*EXERCISE PROMPT*: Copy out, word for word, the stretch of the material from the line containing "Given: Click the search magnifier icon" through the line containing "(x=200, y=451)", including both of those lines.

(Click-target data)

- - - - -

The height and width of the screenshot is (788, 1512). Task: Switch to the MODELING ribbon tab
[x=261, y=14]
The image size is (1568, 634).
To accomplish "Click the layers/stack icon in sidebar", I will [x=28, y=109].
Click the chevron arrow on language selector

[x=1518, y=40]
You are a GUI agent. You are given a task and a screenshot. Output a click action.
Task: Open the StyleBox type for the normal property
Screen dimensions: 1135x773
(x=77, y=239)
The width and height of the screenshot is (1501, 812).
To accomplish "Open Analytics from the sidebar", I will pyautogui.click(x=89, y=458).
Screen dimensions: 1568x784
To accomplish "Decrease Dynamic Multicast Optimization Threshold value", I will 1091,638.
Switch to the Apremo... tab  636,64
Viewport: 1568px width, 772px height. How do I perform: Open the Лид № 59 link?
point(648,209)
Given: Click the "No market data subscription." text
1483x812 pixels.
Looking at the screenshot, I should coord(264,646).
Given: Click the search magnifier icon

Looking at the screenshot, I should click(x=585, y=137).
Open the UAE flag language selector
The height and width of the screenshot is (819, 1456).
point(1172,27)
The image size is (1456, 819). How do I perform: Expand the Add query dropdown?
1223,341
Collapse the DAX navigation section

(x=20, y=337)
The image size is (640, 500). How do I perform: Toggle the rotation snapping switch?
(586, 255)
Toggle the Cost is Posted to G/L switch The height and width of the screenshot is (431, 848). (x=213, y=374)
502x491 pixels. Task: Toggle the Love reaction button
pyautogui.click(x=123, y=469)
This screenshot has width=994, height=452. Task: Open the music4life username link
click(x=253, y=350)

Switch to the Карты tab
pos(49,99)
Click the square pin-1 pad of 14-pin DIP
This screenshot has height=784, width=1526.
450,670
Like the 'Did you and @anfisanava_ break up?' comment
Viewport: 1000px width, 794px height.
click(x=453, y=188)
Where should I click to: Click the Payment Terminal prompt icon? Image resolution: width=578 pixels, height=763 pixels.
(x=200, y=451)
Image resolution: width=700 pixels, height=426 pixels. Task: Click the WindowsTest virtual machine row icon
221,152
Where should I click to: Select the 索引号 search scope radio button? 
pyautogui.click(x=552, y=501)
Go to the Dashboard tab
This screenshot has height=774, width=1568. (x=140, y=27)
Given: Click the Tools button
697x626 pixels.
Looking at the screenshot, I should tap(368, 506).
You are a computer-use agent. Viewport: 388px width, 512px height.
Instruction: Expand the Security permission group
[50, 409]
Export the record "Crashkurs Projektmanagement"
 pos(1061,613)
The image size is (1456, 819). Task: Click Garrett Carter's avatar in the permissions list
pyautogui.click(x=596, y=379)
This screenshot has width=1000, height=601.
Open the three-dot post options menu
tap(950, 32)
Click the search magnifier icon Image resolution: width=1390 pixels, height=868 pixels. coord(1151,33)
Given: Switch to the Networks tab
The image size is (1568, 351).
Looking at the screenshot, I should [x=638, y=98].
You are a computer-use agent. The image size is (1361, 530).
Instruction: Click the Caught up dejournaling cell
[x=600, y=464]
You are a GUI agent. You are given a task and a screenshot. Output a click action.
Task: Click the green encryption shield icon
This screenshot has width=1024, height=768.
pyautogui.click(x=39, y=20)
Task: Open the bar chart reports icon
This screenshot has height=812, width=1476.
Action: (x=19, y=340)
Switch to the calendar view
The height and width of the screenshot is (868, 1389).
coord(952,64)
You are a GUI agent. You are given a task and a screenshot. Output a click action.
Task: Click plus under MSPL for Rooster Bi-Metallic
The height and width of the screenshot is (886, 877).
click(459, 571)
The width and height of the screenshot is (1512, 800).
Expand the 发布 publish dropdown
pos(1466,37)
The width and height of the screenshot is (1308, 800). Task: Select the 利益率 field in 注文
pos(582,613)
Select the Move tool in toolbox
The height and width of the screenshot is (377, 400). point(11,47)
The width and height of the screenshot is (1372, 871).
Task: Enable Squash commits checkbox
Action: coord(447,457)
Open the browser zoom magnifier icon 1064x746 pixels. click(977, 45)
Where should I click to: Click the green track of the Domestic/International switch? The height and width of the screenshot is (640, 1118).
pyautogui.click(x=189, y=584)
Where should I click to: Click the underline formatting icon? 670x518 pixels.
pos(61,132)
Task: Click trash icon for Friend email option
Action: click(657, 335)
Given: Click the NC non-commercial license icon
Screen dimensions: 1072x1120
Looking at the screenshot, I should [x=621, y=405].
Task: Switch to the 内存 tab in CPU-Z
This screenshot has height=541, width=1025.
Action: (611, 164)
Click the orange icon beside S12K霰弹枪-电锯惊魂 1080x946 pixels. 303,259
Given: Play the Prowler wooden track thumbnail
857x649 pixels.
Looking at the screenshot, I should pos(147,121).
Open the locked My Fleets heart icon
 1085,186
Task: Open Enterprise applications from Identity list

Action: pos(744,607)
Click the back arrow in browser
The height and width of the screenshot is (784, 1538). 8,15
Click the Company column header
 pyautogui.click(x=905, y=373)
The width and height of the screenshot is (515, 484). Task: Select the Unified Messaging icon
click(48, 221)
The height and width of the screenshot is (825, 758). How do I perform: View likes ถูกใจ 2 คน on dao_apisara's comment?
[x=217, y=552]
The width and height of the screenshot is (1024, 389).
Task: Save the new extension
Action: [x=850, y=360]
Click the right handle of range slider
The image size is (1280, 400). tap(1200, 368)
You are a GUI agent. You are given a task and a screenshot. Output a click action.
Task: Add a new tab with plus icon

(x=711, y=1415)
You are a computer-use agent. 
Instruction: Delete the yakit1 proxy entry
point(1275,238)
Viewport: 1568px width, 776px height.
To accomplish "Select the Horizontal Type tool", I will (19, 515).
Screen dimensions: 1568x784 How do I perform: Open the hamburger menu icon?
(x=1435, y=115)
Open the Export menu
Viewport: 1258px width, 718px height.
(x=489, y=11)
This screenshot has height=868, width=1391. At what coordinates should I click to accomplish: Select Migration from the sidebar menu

- - - - -

*RESULT FOR THIS EXERCISE*:
Given: Click the search magnifier icon

Looking at the screenshot, I should click(x=585, y=137).
Open the UAE flag language selector
The height and width of the screenshot is (819, 1456).
point(1172,27)
The image size is (1456, 819). How do I perform: Expand the Add query dropdown?
1223,341
Collapse the DAX navigation section

(x=20, y=337)
The image size is (640, 500). How do I perform: Toggle the rotation snapping switch?
(586, 255)
Toggle the Cost is Posted to G/L switch The height and width of the screenshot is (431, 848). (x=213, y=374)
502x491 pixels. Task: Toggle the Love reaction button
pyautogui.click(x=123, y=469)
This screenshot has width=994, height=452. Task: Open the music4life username link
click(x=253, y=350)

Switch to the Карты tab
pos(49,99)
Click the square pin-1 pad of 14-pin DIP
This screenshot has height=784, width=1526.
450,670
Like the 'Did you and @anfisanava_ break up?' comment
Viewport: 1000px width, 794px height.
click(x=453, y=188)
Where should I click to: Click the Payment Terminal prompt icon? Image resolution: width=578 pixels, height=763 pixels.
(x=200, y=451)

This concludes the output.